Jeremy Corbyn under fire after exit poll indicates devastating election defeat

Jeremy Corbyn was quickly coming under fierce criticism as Labour looked set to face a crushing electoral defeat with the exit poll predicting the Tories securing a strong majority.

The official party line on Friday was to blame Brexit for dominating the discourse, but the Labour leader was quickly being cited as being the greater problem on the doorstep.

Tensions swiftly returned to the surface when the poll suggested Labour would slump 52 seats to 191 while the Tories would surge to 368 and win a majority of 86.

Exit Poll
Exit Poll

With Labour’s worst result since 1935 forecast, the party lost Blyth Valley to the Conservatives.

Labour had held the seat since 1950.

Shadow chancellor John McDonnell sought to blame a public discourse in which “Brexit has dominated” and defended the left-wing policies adopted by him and Mr Corbyn.

But Mr Corbyn will face overwhelming pressure to resign having suffered his second general election defeat.

Ian Murray, who previously served as shadow Scotland secretary under Mr Corbyn and is trying to retain Edinburgh South, rejected the official narrative.

“Every door I knocked on, and my team and I spoke to 11,000 people, mentioned Corbyn,” he said.

“Not Brexit but Corbyn. I’ve been saying this for years.

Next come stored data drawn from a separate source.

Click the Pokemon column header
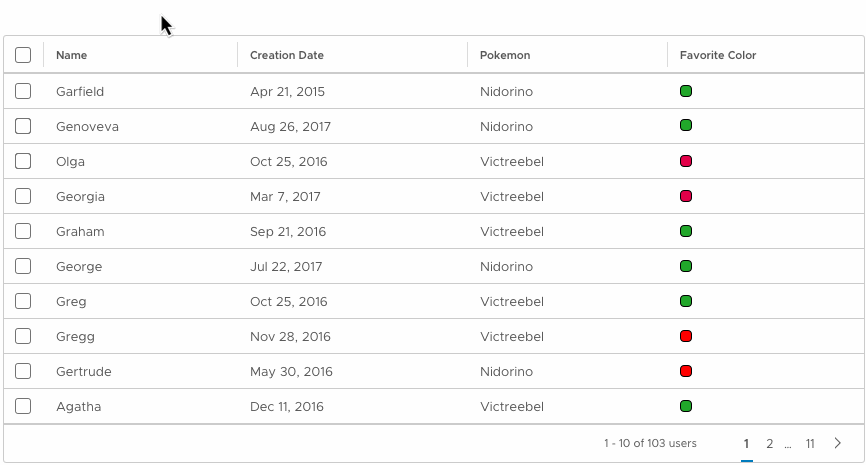 (505, 55)
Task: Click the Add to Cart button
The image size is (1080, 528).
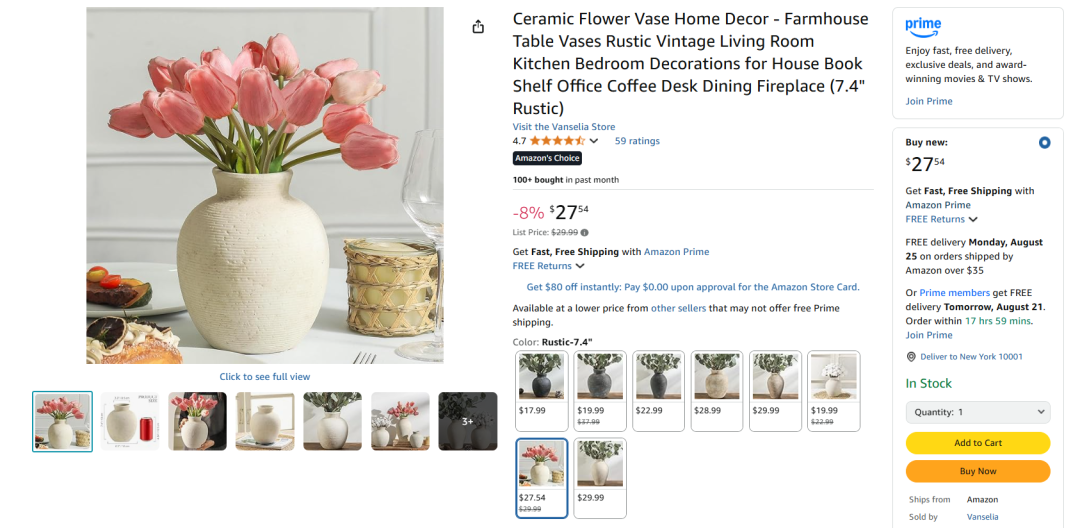Action: click(977, 443)
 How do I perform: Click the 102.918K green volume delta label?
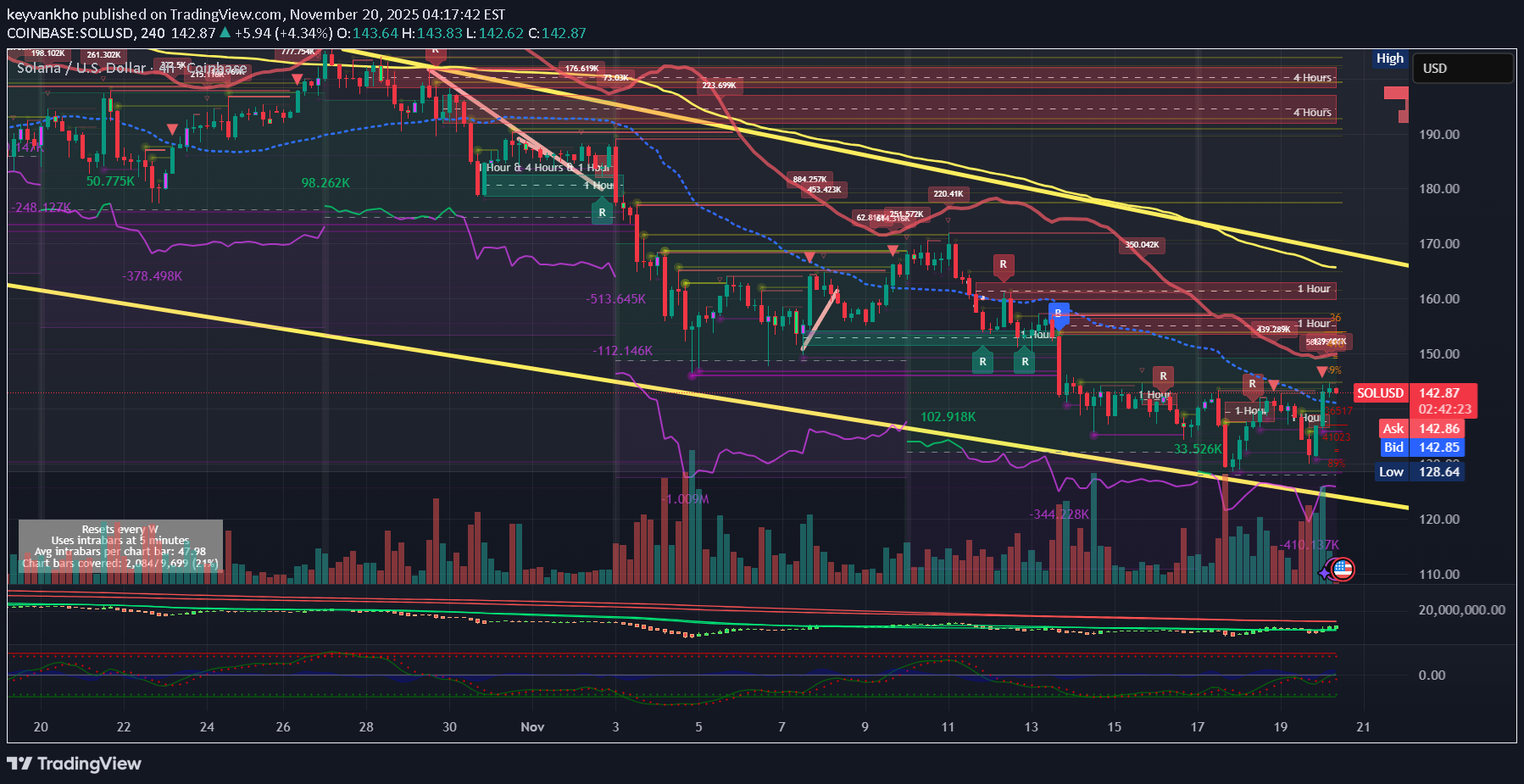pyautogui.click(x=948, y=417)
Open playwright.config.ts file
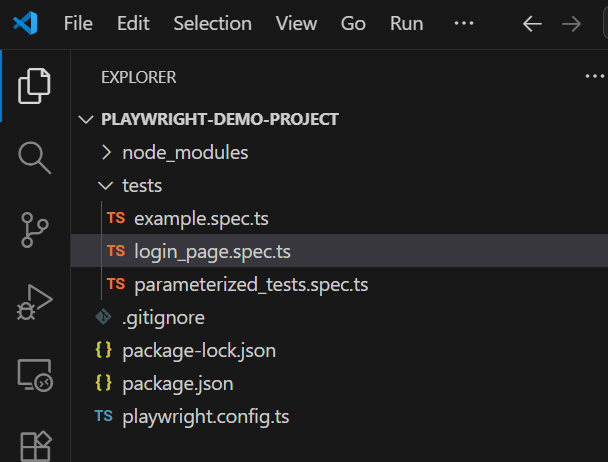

“The outcome is that we’ve let the country down and we must change course and fast.”

Labour’s Gareth Snell predicted his own defeat ahead in the Brexit-backing former stronghold of Stoke-on-Trent Central and called for the resignation of Mr Corbyn on the BBC.

“I’m going to lose badly and this is the start of 20 years of Tory rule,” he added to the PA news agency.

Phil Wilson, who faces a struggle to retain Tony Blair’s former seat of Sedgefield, was highly critical of the Brexit defence.

“For @UKLabour leadership to blame Brexit for the result is mendacious nonsense. Jeremy Corbyn’s leadership was a bigger problem. To say otherwise is delusional,” he tweeted.

“The Party’s leadership went down like a lead balloon on the doorstep. Labour’s leadership needs to take responsibility.”

Former culture secretary Ben Bradshaw, who was trying to retain Exeter for Labour, said he has the data to show the “overwhelming negative” among every voting group was the leadership and not Brexit.

Ahead of the election, Labour sources had been predicting that Mr Corbyn would stay on as interim leader into the new year as a leadership battle is fought if the Tories won a majority.

Mr McDonnell told the BBC he was shocked by the exit poll, having thought the polls were narrowing in what he described as a “Brexit election”.

“If it is anywhere near this it will be extremely disappointing for the party overall and for our movement,” he said.

“I think Brexit has dominated, it has dominated everything by the looks of it.

“We thought other issues could cut through and there would be a wider debate, from this evidence there clearly wasn’t.”

Mr McDonnell cited “despair” among the electorate at wanting an end to the Brexit saga, adding: “I think this Brexit frustration has broken through.”

On his and Mr Corbyn’s future, he cautioned that the actual results needed to be seen but said: “The appropriate decisions will be made and we’ll always make the decisions in the best interests of our party.”

Labour’s Dagenham East candidate Margaret Hodge, a vocal critic of Mr Corbyn over his handling of anti-Semitism in the party, said the poll suggested an “utter failure” of “Corbynism”.

We’re going to hear the Corbynistas blame it on Brexit and the Labour Uber Remainers blaming Corbyn. Both are to blame for what looks like a terrible night for Labour. Both have taken for granted Labour’s heartlands. Sorry we couldn’t offer you a Labour Party you could trust.

— Caroline Flint (@CarolineFlintMP) December 12, 2019

Shadow justice secretary Richard Burgon was following the script to blame the “Brexit election” and suggested the party could continue in the same vain saying the next election will be different “given Johnson’s Thatcherite agenda”.

Caroline Flint, a Labour former Europe minister standing in the Leave-backing Don Valley constituency, blamed multiple wings of the party.

“We’re going to hear the Corbynistas blame it on Brexit and the Labour Uber Remainers blaming Corbyn,” she said.

“Both are to blame for what looks like a terrible night for Labour.

“Both have taken for granted Labour’s heartlands.”